## MATERIAL FOR THE TASK

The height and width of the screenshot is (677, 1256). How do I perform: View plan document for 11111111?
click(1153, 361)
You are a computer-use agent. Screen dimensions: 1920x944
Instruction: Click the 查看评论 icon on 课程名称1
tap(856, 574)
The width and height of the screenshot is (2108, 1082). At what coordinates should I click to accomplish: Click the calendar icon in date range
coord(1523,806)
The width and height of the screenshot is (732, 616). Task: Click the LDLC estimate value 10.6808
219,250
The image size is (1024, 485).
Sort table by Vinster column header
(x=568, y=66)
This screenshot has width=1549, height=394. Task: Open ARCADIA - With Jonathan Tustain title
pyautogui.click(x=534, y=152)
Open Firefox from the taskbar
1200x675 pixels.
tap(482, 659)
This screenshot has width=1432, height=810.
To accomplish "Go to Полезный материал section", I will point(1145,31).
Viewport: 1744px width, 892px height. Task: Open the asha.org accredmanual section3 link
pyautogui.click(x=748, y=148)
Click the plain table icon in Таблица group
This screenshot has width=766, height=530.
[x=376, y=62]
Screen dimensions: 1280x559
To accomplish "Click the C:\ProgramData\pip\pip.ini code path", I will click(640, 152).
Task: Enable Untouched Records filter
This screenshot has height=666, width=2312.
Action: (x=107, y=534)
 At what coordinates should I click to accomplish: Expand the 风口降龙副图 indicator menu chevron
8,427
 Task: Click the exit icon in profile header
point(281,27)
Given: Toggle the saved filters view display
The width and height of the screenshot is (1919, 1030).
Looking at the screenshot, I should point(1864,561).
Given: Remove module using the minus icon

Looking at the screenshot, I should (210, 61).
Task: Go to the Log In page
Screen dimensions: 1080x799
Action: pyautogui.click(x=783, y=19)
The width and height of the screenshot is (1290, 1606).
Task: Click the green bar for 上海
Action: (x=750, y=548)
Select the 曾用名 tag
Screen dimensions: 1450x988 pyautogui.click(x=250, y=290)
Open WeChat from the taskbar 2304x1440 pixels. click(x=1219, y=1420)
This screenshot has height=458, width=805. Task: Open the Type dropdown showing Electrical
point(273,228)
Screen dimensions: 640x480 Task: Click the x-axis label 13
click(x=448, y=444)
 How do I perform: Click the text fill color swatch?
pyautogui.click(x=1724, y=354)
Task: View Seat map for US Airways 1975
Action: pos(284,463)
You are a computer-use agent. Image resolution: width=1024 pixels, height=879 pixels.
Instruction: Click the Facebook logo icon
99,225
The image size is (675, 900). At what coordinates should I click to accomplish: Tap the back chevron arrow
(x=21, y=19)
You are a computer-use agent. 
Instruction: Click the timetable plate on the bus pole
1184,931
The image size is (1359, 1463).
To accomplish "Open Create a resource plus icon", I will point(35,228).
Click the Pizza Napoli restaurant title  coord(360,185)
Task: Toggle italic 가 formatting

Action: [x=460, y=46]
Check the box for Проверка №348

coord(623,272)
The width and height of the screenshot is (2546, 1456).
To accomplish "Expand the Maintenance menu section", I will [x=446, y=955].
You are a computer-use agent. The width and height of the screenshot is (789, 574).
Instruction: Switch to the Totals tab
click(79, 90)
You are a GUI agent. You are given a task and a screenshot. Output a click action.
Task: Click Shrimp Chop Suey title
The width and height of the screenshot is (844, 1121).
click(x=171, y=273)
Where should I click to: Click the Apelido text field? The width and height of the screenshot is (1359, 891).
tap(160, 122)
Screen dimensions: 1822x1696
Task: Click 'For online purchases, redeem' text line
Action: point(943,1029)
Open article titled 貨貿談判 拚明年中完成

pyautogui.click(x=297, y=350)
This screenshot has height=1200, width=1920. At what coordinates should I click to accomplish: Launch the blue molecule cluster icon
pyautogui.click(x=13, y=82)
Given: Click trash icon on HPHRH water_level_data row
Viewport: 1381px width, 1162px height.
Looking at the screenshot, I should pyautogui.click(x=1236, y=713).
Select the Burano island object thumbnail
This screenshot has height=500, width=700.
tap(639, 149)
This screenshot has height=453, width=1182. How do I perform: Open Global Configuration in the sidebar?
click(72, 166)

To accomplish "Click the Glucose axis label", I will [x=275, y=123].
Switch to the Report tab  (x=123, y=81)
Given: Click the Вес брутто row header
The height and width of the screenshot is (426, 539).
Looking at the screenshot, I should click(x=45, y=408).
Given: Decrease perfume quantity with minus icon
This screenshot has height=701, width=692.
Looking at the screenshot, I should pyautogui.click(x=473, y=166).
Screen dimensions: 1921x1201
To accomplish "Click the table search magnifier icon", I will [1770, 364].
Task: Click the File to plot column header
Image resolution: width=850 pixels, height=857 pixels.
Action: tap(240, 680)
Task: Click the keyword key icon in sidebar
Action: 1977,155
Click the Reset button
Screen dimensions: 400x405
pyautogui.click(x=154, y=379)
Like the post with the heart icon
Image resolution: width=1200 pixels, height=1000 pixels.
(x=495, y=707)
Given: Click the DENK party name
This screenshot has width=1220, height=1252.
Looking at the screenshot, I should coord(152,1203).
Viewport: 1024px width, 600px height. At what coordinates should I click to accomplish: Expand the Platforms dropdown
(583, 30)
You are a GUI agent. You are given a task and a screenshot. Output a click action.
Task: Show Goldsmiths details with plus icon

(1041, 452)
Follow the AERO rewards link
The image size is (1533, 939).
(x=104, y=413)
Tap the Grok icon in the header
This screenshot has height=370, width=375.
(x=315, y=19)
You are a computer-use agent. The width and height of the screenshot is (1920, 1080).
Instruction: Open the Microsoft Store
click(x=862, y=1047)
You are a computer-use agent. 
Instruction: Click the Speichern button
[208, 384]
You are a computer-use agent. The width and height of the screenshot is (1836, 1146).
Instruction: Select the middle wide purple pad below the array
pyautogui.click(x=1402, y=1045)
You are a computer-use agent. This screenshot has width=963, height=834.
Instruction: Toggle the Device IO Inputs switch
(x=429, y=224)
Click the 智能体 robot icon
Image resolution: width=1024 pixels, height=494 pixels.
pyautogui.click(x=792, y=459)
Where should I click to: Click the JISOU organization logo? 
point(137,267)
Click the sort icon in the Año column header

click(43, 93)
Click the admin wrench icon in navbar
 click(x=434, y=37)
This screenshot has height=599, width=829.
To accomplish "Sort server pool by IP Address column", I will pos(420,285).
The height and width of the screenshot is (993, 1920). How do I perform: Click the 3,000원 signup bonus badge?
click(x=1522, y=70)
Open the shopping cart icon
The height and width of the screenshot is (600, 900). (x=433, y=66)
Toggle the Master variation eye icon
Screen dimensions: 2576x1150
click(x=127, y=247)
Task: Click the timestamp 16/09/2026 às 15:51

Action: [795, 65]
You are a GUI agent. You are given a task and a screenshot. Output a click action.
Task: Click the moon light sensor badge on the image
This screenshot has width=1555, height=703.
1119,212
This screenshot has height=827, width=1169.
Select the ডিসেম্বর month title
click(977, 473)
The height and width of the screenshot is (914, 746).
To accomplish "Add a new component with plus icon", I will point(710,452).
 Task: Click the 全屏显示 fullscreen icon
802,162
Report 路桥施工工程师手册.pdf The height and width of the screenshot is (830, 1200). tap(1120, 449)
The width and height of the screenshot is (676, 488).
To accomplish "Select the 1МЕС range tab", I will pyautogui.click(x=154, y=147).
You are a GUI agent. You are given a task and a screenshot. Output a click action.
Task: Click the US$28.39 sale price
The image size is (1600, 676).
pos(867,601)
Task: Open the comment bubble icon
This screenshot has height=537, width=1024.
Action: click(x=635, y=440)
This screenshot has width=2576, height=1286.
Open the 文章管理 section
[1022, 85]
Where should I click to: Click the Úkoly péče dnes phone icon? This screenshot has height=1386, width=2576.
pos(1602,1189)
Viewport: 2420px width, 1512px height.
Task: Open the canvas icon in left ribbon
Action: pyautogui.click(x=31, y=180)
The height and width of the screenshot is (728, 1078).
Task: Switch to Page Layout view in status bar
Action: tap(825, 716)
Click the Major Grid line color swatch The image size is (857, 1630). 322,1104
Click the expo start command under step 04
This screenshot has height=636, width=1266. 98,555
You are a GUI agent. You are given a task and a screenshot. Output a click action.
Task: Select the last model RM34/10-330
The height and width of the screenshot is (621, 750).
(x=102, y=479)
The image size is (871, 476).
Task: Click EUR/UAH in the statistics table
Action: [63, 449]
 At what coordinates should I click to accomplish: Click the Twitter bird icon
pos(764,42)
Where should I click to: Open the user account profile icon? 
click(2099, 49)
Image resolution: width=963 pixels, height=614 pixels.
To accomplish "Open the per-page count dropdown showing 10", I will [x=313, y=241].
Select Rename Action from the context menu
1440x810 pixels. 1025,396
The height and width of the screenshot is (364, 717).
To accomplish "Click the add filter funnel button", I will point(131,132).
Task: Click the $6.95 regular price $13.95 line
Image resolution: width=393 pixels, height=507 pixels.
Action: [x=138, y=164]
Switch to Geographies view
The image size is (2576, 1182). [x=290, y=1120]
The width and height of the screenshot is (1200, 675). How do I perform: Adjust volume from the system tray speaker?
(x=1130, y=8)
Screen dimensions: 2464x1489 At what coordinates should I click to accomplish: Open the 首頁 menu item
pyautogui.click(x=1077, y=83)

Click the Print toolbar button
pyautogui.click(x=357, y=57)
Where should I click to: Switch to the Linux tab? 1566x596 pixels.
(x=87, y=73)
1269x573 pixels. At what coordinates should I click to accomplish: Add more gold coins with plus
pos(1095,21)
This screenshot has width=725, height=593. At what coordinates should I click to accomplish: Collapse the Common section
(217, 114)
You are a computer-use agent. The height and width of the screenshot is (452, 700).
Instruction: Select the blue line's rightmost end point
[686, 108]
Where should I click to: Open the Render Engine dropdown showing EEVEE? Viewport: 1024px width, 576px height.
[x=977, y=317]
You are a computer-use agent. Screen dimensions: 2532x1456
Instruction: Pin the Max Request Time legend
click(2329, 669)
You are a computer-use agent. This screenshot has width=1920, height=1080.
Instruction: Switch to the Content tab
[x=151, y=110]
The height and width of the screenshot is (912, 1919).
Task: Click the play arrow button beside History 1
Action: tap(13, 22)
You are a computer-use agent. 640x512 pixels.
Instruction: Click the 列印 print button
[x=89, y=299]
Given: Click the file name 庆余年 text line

## GIVEN REQUEST
Rename "Screen dimensions" to "Display size" in the records from their start through the line containing "tap(856, 574)". Give those lines again with nothing else changed.

## FINAL ANSWER
The height and width of the screenshot is (677, 1256). How do I perform: View plan document for 11111111?
click(1153, 361)
You are a computer-use agent. Display size: 1920x944
Instruction: Click the 查看评论 icon on 课程名称1
tap(856, 574)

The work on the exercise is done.